■ DIRECTIONS
Rewrite the entries from their start through the line containing "Action: pos(363,20)", changing "Munno Para West" to "Munno Para East" and keeping everything else the same. Leave the pictures out of your answer.

■ DATA PROVIDED
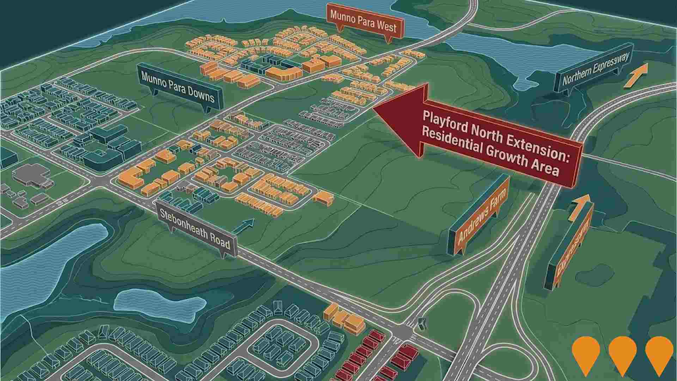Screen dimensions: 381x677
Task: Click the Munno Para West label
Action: pos(363,20)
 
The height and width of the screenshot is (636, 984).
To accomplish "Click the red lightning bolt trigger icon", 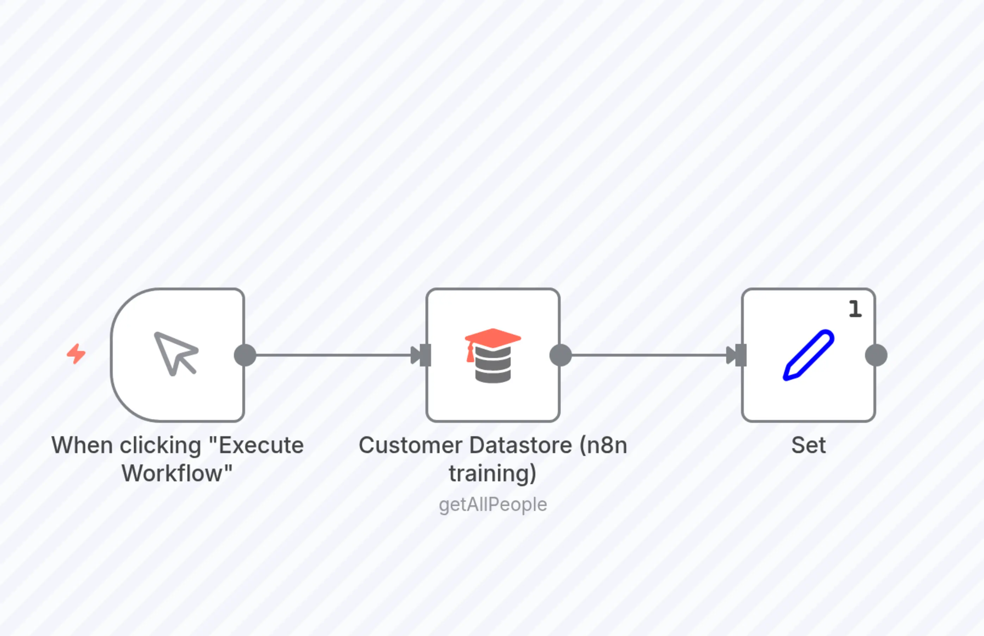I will [76, 354].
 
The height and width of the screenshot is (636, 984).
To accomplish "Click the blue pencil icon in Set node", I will [808, 355].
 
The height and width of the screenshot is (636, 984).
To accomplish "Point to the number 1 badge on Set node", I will [855, 309].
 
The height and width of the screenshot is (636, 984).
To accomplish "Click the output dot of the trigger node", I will [245, 355].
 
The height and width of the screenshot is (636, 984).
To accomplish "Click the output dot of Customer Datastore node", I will [561, 355].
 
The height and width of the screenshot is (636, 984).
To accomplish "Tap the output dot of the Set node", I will [876, 355].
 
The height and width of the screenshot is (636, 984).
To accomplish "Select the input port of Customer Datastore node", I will [425, 355].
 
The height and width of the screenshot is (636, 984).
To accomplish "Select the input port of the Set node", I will [741, 355].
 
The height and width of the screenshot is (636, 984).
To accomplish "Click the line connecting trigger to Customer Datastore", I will [330, 355].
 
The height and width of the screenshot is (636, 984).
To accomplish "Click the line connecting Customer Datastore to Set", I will [648, 355].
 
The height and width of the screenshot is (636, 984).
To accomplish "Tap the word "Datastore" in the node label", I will [521, 445].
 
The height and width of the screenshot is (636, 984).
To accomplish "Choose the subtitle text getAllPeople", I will [493, 504].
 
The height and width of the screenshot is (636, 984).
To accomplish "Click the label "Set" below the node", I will [808, 445].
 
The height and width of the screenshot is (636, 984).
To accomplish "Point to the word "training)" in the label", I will [493, 473].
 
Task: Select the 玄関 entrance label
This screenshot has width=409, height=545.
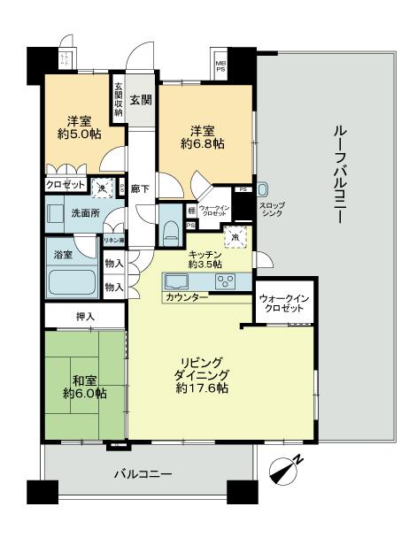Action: tap(141, 97)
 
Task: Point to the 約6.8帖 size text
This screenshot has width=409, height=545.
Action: tap(201, 142)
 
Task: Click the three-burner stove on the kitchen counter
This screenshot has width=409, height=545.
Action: tap(225, 282)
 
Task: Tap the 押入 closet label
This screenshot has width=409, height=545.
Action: tap(86, 316)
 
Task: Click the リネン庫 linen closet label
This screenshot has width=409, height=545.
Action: tap(113, 241)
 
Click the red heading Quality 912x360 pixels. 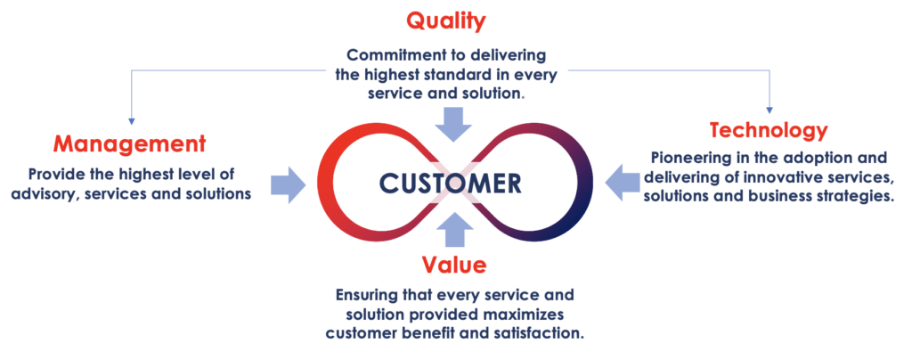coord(445,21)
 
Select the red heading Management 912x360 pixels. coord(130,144)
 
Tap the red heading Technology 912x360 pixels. coord(769,130)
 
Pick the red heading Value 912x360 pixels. coord(454,265)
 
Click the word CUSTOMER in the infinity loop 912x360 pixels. coord(451,184)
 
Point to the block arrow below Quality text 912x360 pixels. coord(454,125)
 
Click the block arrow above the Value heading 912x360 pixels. coord(454,230)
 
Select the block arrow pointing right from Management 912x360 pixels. coord(289,184)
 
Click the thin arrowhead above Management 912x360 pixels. coord(132,121)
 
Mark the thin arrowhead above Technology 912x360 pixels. coord(770,110)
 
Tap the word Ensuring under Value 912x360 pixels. coord(364,295)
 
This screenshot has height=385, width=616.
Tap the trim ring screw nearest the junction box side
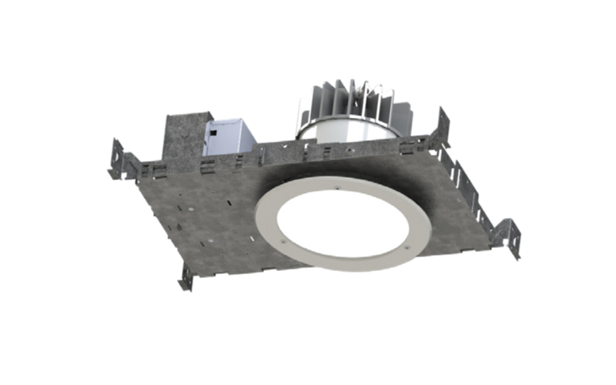pyautogui.click(x=286, y=239)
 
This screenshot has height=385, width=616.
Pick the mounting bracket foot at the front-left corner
pyautogui.click(x=186, y=277)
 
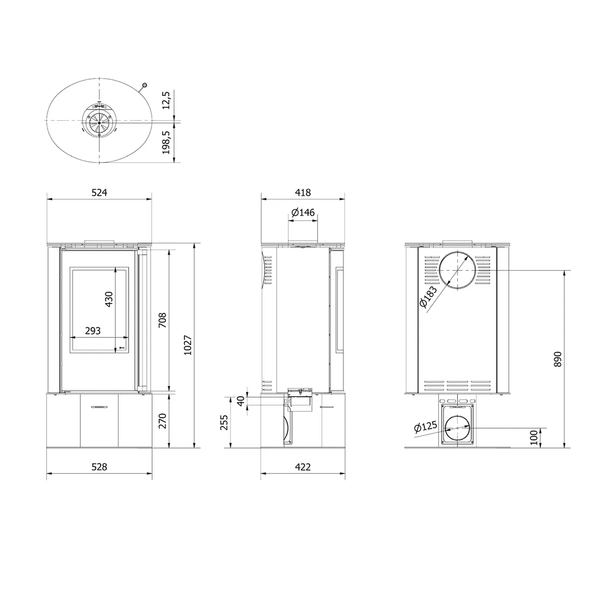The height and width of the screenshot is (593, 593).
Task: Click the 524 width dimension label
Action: [x=100, y=192]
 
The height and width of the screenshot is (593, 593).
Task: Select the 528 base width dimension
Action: [x=100, y=467]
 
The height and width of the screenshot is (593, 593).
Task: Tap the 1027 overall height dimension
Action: [x=188, y=345]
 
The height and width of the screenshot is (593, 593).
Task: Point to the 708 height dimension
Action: [x=162, y=320]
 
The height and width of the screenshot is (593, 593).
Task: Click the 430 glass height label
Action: [x=108, y=299]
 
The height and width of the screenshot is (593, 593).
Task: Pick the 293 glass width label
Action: [x=93, y=331]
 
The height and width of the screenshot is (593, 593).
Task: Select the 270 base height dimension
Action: [x=162, y=421]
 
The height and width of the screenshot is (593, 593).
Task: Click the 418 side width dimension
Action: [x=303, y=192]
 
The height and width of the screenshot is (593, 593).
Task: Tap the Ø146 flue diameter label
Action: [x=303, y=212]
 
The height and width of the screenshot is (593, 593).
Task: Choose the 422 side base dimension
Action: [x=303, y=467]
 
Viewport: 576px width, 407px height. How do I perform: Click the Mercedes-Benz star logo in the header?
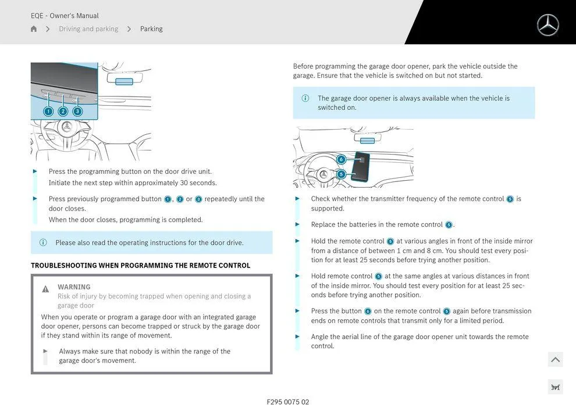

■ RESPONSE BELOW
Screen dimensions: 381x677
Task: Click the Munno Para East label
Action: pos(363,20)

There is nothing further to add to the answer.